* **Information given**
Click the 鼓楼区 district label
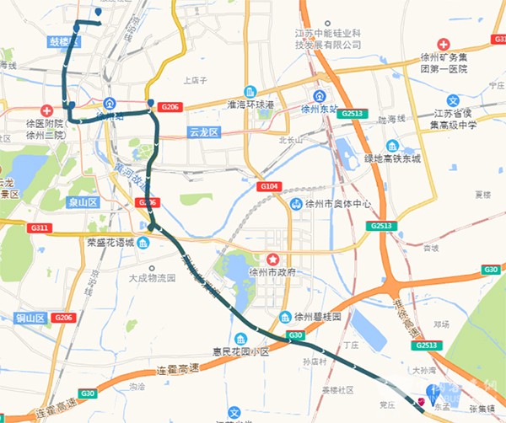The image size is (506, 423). (63, 41)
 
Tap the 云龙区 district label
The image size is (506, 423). (203, 132)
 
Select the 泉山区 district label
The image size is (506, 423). (83, 202)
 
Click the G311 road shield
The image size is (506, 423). (39, 228)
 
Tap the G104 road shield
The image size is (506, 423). (269, 185)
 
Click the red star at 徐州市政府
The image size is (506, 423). (272, 258)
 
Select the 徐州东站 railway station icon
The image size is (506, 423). (318, 96)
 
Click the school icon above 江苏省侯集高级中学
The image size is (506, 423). (452, 100)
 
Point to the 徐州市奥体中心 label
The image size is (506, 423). (330, 205)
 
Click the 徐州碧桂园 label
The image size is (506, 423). (317, 317)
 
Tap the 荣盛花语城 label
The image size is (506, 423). (110, 243)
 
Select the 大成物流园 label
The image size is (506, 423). (151, 277)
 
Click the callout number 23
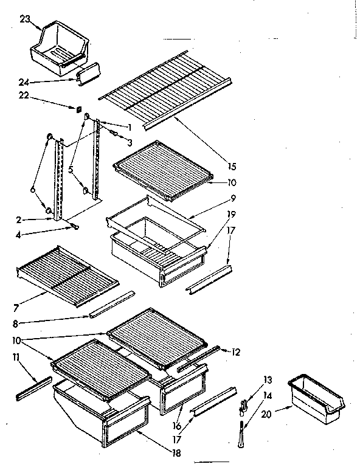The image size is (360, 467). (x=24, y=19)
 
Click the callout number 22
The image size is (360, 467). (x=22, y=96)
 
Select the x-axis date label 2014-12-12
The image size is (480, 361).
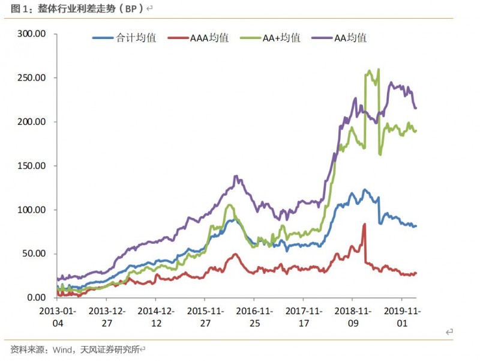tap(155, 317)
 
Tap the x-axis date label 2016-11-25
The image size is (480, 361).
tap(253, 317)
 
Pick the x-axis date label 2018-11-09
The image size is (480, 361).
tap(352, 317)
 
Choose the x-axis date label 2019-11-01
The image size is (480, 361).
tap(401, 317)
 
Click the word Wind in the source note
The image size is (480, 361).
tap(63, 349)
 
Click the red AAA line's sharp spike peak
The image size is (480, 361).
tap(364, 224)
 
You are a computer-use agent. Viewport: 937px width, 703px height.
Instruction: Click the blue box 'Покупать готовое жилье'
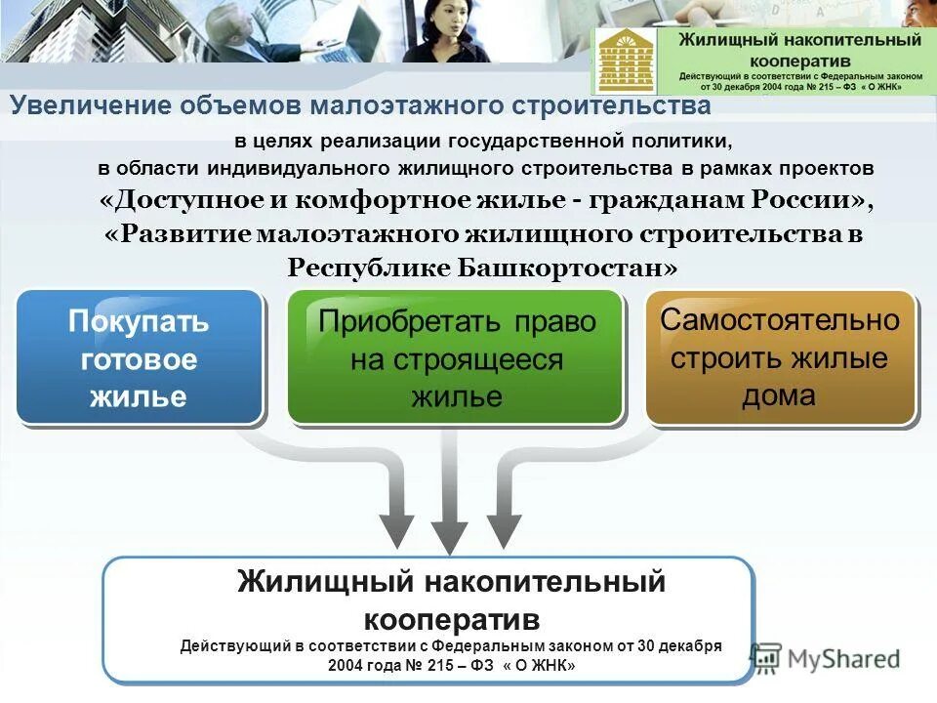(139, 357)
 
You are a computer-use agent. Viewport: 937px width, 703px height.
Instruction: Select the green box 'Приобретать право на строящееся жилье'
(456, 357)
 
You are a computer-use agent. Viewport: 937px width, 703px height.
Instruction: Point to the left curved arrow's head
(396, 528)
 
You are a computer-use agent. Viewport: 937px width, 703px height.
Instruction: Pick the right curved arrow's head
(504, 528)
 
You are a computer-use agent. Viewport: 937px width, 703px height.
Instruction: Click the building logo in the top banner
(628, 61)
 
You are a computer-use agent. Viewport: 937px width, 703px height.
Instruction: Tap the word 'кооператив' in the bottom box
(452, 619)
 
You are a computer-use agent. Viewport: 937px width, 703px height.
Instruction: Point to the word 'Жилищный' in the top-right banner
(721, 40)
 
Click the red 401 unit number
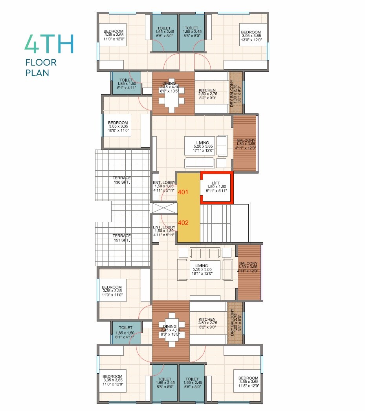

* **What the task asks**
Can you output all of the data above again, unchanged and line for line, with every picture left out?

* **Exercise response**
Click the 鼓楼区 district label
The image size is (506, 423). (63, 41)
 
Tap the 云龙区 district label
The image size is (506, 423). (203, 132)
 
Select the 泉山区 district label
The image size is (506, 423). (83, 202)
 
Click the G311 road shield
The image size is (506, 423). (39, 228)
 
Tap the G104 road shield
The image size is (506, 423). (269, 185)
 
Click the red star at 徐州市政府
The image size is (506, 423). (272, 258)
 
Select the 徐州东站 railway station icon
The image size is (506, 423). (318, 96)
 
Click the school icon above 江苏省侯集高级中学
The image size is (506, 423). (452, 100)
 
Point to the 徐州市奥体中心 label
The image size is (506, 423). (330, 205)
 
Click the 徐州碧桂园 label
The image size is (506, 423). (317, 317)
 
Tap the 荣盛花语城 label
The image size is (506, 423). (110, 243)
 
Select the 大成物流园 label
The image size is (506, 423). (151, 277)
 
Click the callout number 23
The image size is (360, 467). (x=24, y=19)
 
Click the callout number 22
The image size is (360, 467). (x=22, y=96)
 
Select the x-axis date label 2014-12-12
The image size is (480, 361).
tap(155, 317)
 
Tap the x-axis date label 2016-11-25
The image size is (480, 361).
tap(253, 317)
 
Pick the x-axis date label 2018-11-09
The image size is (480, 361).
tap(352, 317)
 
Choose the x-axis date label 2019-11-01
The image size is (480, 361).
tap(401, 317)
 
Click the word Wind in the source note
The image size is (480, 361).
tap(63, 349)
 
Click the red AAA line's sharp spike peak
The image size is (480, 361).
tap(364, 224)
 
You are a computer-use agent. Viewport: 937px width, 703px height.
Instruction: Click the blue box 'Покупать готовое жилье'
(139, 357)
 
You are a computer-use agent. Viewport: 937px width, 703px height.
Instruction: Select the green box 'Приобретать право на строящееся жилье'
(456, 357)
 
You are a computer-use agent. Viewport: 937px width, 703px height.
Instruction: Point to the left curved arrow's head
(396, 528)
 
You are a computer-use agent. Viewport: 937px width, 703px height.
Instruction: Pick the right curved arrow's head
(504, 528)
 
You are a computer-use agent. Viewport: 937px width, 703px height.
Instruction: Click the building logo in the top banner
(628, 61)
 
You are a computer-use agent. Viewport: 937px width, 703px height.
Instruction: Tap the word 'кооператив' in the bottom box
(452, 619)
 
You are a computer-use agent. Viewport: 937px width, 703px height.
Instruction: Point to the word 'Жилищный' in the top-right banner
(721, 40)
 
Click the red 401 unit number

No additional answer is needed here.